Alcuni preferirebbero le due cantate italiane o perfino le arie italiane alle Élévations et motets, per lavorare su Brossard e l’Italia. Ma Jean Lionnet spiega nel 1998 che « […] il mettere in musica un testo italiano spinge i compositori francesi a scrivere alla maniera italiana; le cantate di Montéclair danno un buon esempio di quel fenomeno1. » Di conseguenza, le Élévations et motets à voix seule avec la basse continue Par M. Seb. de Brossard Prestre, Prebendé Deputé du grand chœur, & Maistre de Chapelle de l’Eglise Cathedrale de Strasbourg, stampati da Ballard nel 16952, permettono di capire come il compositore faccia realmente proprio lo stile italiano lontano da ogni conformismo linguistico. Infatti, sin dall’avvertimento, la raccolta si vuole un’opera italianizzante molto innovativa, introdotta da un glossario di parole italiane « […] per rendere l’uso di questi Mottetti più universale »3.

Dopo essersi stabilito a Parigi nel 1678, il normanno Sébastien de Brossard (1655-1730) viene nominato vicario e maestro di Cappella presso il duomo di Strasburgo nel 1687 prima di partire per quello di Meaux nel 1698. Proprio in quegli undici anni a Strasburgo viene alla luce questo stampato che forma il suo gusto per l’Italia. Brossard raccoglie in quell’epoca la maggior parte di quel fondo musicale teorico e pratico cosmopolito straordinario4 a partire dal quale stende un catalogo nel 1724.

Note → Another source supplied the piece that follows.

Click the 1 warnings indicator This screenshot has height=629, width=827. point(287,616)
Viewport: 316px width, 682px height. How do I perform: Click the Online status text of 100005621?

Così, tale prima raccolta a stampa di musica religiosa di Brossard – segnata dal marchio italiano – dimostra in Francia un tale cambiamento da necessitare un’introduzione di cui « […] spera che il pubblico lo ricompenserà di aver preso cura per primo di fare questa spiegazione, avendo notato con gioia durante il suo soggiorno parigino che si comincia a prendre più gusto che mai alla Musica Italiana. »5 Con questa raccolta, Brossard viene quindi inserito de facto nell’ambito di una modernità italianizzante.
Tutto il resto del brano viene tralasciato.